Reading the Tone of the Fed at the June Meeting

Xavier Trudeau
Juin 15, 2017

At a meeting of its Federal Open Market Committee, the U.S. Federal Reserve, or Central Bank, approved a quarter-point increase in its benchmark target, moving the rate from 0.91% to 1.25%, despite inflation running below the bank's targeted 2%.

The Fed said it would initially reduce its holdings by $10 billion a month for three months, divided 60-40 between Treasuries and mortgage bonds. Those figures would rise in increments over a year until they reached $30 billion a month in Treasurys and $20 billion in mortgage bonds.

In addition to raising short-term rates, the FOMC also seeks to normalize the size of its balance sheet, which has ballooned to well over $4 trillion.

United States bond yields climbed as high as 2.6% in December as markets grew optimistic that the Trump administration's proposals for tax reforms and infrastructure spending would provide a boost to the economy and raise inflation.

"It just looks like the Fed is sticking to their story and the market remains highly sceptical that the Fed is going to be able to deliver just based upon underlying data".

That said, as the Fed continues to raise rates in the coming year or two, that should eventually cause mortgage rates to go up.

The central bank kept the federal funds rate at zero from December 2008 through December 2015.

With this latest increase, the federal funds rate, the interest rate at which banks and other financial institutions borrow from one another, is at 1 to 1.25 percent. But that's where the Fed falls back on the theory that an economy that is employing all of its resources is susceptible to rising prices.

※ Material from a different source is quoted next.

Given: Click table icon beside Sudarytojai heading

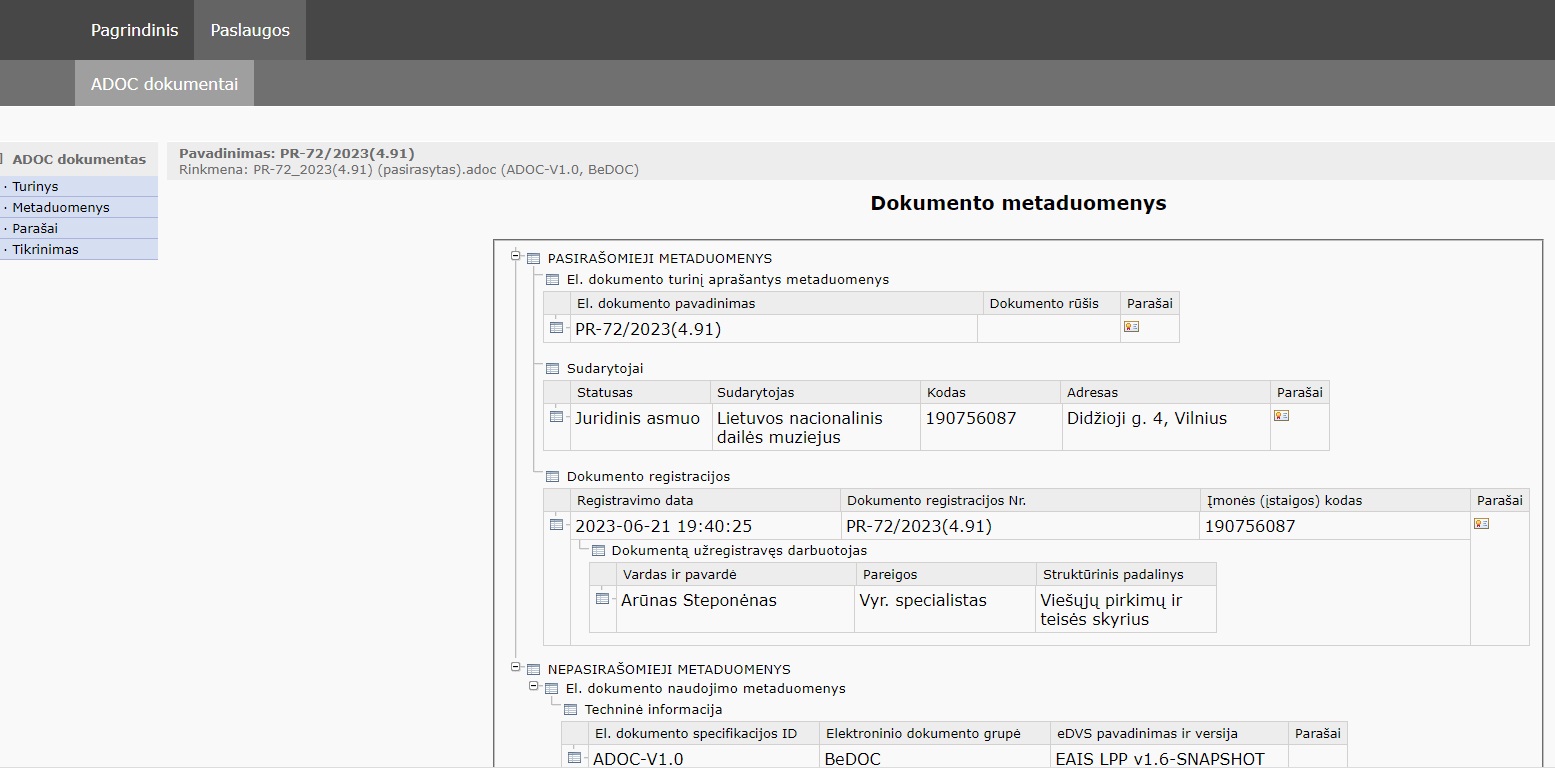Looking at the screenshot, I should click(552, 369).
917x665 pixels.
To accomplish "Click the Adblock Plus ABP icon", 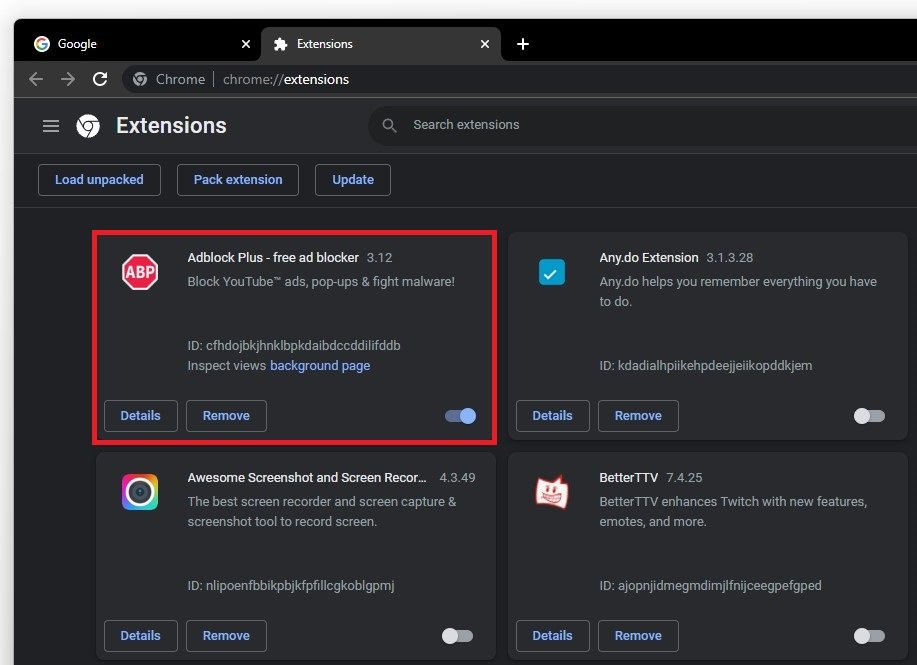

Fed policy makers also signaled they were likely to raise rates once more this year, which helped lift yields on two-year notes, the most sensitive to Fed rate policy expectations, from their lows of the day.

The Fed kept forecast for economic growth this year of 2.2 per cent, up slightly from its March forecast, with growth of 2.1 per cent in 2018 and 1.9 per cent in 2019.

USA 10-year yields were last at 2.134 percent, below their US close of 2.138 percent on Thursday, when they fell as low as 2.103 percent, their lowest since November 10.

The most immediately apparent effects of the rate hike will be seen in consumer interest rates that are tied to a baseline interest rate, such as the prime rate. Unemployment has already reached a 16-year low of 4.3%.

The policymakers now expect their favored measure of inflation to come in at 1.6 percent this year, down from the 1.9 percent they expected in March and below their 2 percent target. Only one committee member (Neel Kashkari) dissented from the vote.